At one time I had about 300 different stocks in my portfolio. For the average person, and even for some more advanced investors, that is viewed as too many. I did not struggle with having so many, but I decided to gradually reduce my individual holdings and take the proceeds and add to my VYM and SCHD investments. It also gave me an opportunity to increase my investment in some stocks that I particularly like. As I get older, I don’t want my investments to be too complicated. Also, my wife Cindie would not want to manage or think about so many different investments. She wouldn’t really have to do much when I die, as I don’t think my approach requires too much ongoing maintenance. I’ve told her and our son and daughter that they can just let it ride and make minor changes as the years unfold.
Reasons for Both
There are some strategic reasons to own both ETFs and stocks. The reasons are increased buy/sell flexibility and an opportunity to sell portions of an investment or an entire stock investment at a profit. Fund managers don’t let you vote on the stocks they are buying or selling, so you have to take what they do and live with it. I don’t sell my ETF shares, because they are earning income and they keep me very diversified. Stocks are a different animal.
I am now down to about 185 holdings in our six accounts, but only about 134 unique positions. So, for example, I own shares of PFE in four accounts. Here are some reasons I want to hold both ETFs and stocks.
1. Capital Gains: Some positions appreciate very rapidly, much faster than an ETF can or will, and that gives me an opportunity to sell all or some of a position when I believe it is overvalued. That isn’t my approach with ETFs. A recent example is my 100 shares of SCHW. See item number six.
2. REITS: I like having a mix of REITs in my portfolio, and I have yet to find a Real Estate ETF that picks the best of the REITs based on my criteria. The REIT-focused ETFs are OK, but they don’t have the focus I want. I also like to use REITNOTES to find the ReitRating™ score. You cannot do that with an ETF. Some of them, like “O” pay monthly dividends. I also like LTC, MPW, and STAG.
3. BDC’s: There are ETFs that have a BDC focus, and the ones I have found fall short. I have a significant investment in BDCs. This is a wonderful stream of monthly income. Some examples are GAIN, MAIN and LAND.
4. Utilities are one area where I can simplify some more. But I probably wouldn’t buy a utility ETF. I would more likely sell a couple of utilities and focus on 2-3 of the ones I want to own for the dividends. Why buy a mix of good and bad utilities with a sector fund? Well, it is easier.
5. Monthly Dividends: ETFs tend to pay dividends quarterly. I like the flexibility of having dividend income every month. My lowest dividend month is about $7,000 and the highest is about $13,000. Of course, this bounces up and down, but my average month of dividend income is $9,700. This then provides cash for major purchases, for giving, and for other things not in the basic family budget. When the cash isn’t needed, it makes it possible for me to invest in any given month. That proved helpful in March and April of this year.

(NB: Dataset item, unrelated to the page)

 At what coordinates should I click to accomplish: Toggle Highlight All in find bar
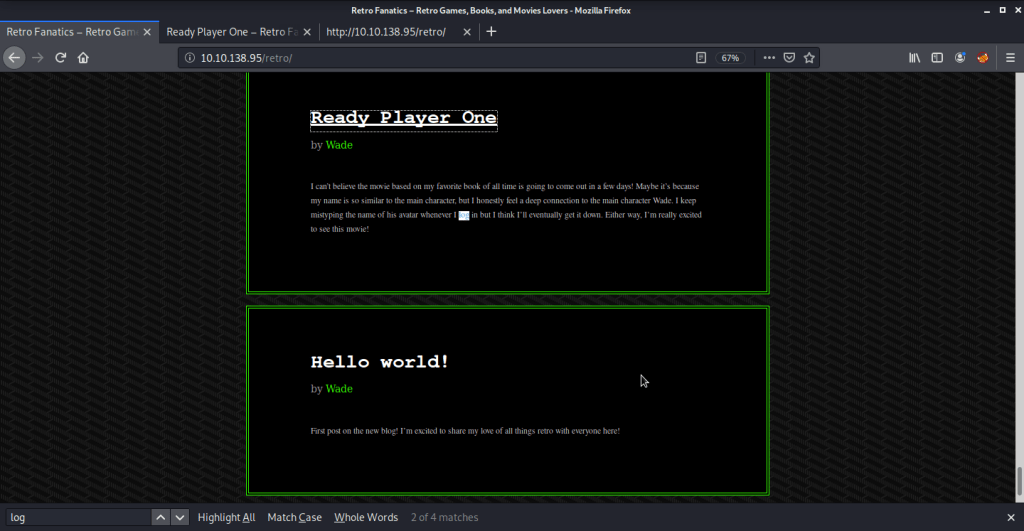pyautogui.click(x=226, y=517)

6. Covered Calls: I want to be able to make income by selling covered calls on some of my positions. This can be a great way to lock in profits and get some extra one-time income before you do. So far this month I have sold a covered call on my shares of SCHW, resulting in over $130 of pure profit.
A pure ETF approach is perfect for the investor who doesn’t want to think about or research more complicated investments. I like to tailor my holdings a bit more and gain the potential advantage of some opportunistic selling or buying.
The key reasons I want to hold some stocks in addition to ETFs are: Profit-taking opportunities; more flexibility and focus for REITs, BDCs and utility stocks; the ability to have monthly income; and the opportunity to sell covered calls for income.